Image: Reuters/A. Awad
Al-Aqsa mosque then
The name Al-Aqsa translates to "the farthest mosque." It is also Jerusalem's biggest mosque. Israel has strict control over the area after conquering all of Jerusalem in the 1967 Six-Day War, and regaining access to its religious sites. Leaders at the time agreed that the Temple Mount would be administered by an Islamic religious trust known as the Waqf.
Image: Reuters/
Damascus Gate today
The historic Gate, named in English for the fact that the road from there heads north to Damascus, is a busy main entrance to Palestinian East Jerusalem, and to a bustling Arab bazaar. Over the past two years, it has frequently been the site of security incidents and Palestinian attacks on Israelis.
Image: Reuters/R. Zvulun
Damascus Gate then
The gate itself - what we see today was built by the Ottoman Sultan Suleiman the Magnificent in 1537 - looks much the same in this July 1967 picture. Seven Gates allow entrance to the Old City and its separate quarters.
Image: Reuters/
Old City today
Jerusalem's vibrant Old City, a UNESCO world Heritage Site since 1981, is home to sites important to many different religions: the Dome of the Rock and Al-Aqsa mosque for Muslims, Temple Mount and the Western Wall for Jews, and the Church of the Holy Sepulchre for Christians. Busy and colorful, it is a great place for shopping and food, and a top attraction for visitors.
Image: Reuters/A. Awad
Old City then
This picture was taken in July 1967, but 50 years later, some things in the Old City haven't changed at all. Boys like the one in the photo balancing a tray of sesame pastries - called bagels - still roam the streets of the Old City today, hawking the sweet breads sprinkled with sesame seeds for about a euro ($1.12) apiece.

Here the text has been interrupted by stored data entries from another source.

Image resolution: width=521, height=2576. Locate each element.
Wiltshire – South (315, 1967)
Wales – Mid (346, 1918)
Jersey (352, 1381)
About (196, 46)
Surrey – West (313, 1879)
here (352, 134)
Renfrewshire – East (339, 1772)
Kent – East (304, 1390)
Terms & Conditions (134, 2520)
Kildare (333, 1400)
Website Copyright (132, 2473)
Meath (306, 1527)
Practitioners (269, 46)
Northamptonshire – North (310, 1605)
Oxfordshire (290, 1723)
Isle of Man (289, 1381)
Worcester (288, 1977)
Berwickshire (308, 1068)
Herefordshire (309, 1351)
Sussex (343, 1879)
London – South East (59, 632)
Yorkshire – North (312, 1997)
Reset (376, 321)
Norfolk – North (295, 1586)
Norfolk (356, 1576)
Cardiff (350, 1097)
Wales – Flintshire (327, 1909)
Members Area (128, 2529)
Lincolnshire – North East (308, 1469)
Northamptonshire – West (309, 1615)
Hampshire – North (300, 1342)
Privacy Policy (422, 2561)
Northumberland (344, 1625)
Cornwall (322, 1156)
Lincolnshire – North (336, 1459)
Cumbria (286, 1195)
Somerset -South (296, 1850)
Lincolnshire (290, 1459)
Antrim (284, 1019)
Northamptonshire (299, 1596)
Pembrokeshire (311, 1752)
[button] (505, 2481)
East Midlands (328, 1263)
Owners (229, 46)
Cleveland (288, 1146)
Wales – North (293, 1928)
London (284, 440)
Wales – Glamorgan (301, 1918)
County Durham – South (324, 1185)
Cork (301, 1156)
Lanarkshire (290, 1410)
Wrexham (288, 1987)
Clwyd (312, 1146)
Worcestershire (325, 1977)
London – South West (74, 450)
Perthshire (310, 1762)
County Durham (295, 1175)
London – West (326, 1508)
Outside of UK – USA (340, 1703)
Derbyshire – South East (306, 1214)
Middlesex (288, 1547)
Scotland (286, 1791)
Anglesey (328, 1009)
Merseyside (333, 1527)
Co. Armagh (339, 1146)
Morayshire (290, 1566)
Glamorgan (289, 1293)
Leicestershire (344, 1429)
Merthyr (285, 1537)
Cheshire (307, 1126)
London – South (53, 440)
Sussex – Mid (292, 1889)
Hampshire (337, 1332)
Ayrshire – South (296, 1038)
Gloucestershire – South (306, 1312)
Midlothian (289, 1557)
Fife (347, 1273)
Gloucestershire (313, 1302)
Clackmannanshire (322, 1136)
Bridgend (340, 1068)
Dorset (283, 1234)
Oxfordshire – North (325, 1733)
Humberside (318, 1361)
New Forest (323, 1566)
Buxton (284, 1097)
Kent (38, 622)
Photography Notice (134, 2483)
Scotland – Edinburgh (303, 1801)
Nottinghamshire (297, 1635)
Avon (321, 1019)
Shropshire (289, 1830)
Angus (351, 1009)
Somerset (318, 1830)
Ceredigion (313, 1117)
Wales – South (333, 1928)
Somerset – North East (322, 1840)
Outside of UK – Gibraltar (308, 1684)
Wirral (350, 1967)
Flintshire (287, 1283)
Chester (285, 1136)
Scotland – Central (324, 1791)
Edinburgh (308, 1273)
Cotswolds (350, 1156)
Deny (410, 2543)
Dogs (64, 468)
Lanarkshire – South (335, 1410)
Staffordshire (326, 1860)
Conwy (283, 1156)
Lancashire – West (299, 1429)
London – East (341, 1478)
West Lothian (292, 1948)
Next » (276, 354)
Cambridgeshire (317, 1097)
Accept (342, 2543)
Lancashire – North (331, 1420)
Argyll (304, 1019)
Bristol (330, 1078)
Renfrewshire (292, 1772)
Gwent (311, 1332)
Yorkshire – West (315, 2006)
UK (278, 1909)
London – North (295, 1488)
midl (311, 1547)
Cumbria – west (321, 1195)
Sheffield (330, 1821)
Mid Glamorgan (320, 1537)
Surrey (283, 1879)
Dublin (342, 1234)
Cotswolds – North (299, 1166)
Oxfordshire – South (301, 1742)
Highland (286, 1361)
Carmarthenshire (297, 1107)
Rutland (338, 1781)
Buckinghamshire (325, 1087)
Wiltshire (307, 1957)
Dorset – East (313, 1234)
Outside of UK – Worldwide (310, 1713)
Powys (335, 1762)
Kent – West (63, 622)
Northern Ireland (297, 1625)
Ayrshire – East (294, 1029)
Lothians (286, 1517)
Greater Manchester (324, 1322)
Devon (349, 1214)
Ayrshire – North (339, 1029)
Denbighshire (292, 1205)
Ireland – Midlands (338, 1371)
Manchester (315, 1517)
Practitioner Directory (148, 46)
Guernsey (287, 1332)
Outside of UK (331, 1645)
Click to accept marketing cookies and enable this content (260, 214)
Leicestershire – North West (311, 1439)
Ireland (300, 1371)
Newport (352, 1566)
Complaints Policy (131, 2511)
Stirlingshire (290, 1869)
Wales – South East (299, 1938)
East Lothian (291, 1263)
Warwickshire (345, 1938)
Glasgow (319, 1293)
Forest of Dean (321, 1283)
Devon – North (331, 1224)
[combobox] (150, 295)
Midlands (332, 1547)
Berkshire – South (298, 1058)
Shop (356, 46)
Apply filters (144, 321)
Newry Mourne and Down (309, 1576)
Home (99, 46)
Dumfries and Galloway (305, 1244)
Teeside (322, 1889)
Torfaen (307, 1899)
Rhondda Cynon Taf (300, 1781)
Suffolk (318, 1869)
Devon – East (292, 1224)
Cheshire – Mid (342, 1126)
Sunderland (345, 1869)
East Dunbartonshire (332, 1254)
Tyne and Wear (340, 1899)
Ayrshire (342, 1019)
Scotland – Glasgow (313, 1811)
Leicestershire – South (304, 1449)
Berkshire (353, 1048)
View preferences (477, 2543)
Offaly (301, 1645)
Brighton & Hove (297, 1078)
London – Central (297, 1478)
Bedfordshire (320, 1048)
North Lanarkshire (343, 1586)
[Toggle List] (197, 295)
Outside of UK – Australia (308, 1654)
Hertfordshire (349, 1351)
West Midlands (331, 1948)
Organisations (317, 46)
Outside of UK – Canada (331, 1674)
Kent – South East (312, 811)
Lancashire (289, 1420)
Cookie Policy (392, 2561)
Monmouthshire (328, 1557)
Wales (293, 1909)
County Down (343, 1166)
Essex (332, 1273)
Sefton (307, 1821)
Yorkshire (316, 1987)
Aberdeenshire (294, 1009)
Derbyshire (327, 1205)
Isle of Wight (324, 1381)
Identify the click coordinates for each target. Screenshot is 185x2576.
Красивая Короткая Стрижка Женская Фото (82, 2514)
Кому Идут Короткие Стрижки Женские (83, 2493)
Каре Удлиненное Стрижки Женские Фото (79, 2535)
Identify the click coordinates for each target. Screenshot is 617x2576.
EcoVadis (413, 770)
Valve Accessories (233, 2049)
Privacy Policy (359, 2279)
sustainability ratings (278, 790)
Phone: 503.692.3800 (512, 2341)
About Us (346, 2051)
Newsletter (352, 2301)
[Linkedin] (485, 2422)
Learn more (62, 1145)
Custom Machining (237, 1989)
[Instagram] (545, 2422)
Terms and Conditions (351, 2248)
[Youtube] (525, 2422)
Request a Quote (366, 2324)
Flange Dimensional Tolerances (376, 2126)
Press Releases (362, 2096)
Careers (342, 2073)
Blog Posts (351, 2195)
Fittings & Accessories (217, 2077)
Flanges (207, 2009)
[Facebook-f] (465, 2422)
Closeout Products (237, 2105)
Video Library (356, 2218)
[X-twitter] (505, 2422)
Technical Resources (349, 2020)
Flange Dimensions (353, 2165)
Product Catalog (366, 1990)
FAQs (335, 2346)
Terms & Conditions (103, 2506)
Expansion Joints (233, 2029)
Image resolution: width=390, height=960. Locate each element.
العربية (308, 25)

Image: Reuters/Fritz Cohen/Courtesy of Government Press Office
Western Wall today
This section of ancient limestone wall in Jerusalem's Old City is the western support wall of the Temple Mount. It is the most religious site for Jewish people, who come here to pray and perhaps to place a note in a crack in the wall. There is a separate section for men and for women, but it is free and open to everyone all year round - after the obligatory security check.
Image: Reuters/R. Zvulun
Western Wall then
The Western Wall is also known as the 'Wailing' Wall, a term considered derogatory and not used by Jews. The above photo of people flocking to the Wall to pray was taken on September 1, 1967, just weeks after Israel regained control of the site following the Six-Day-War. It had been expelled from the Old City 19 years earlier during Jordan's occupation.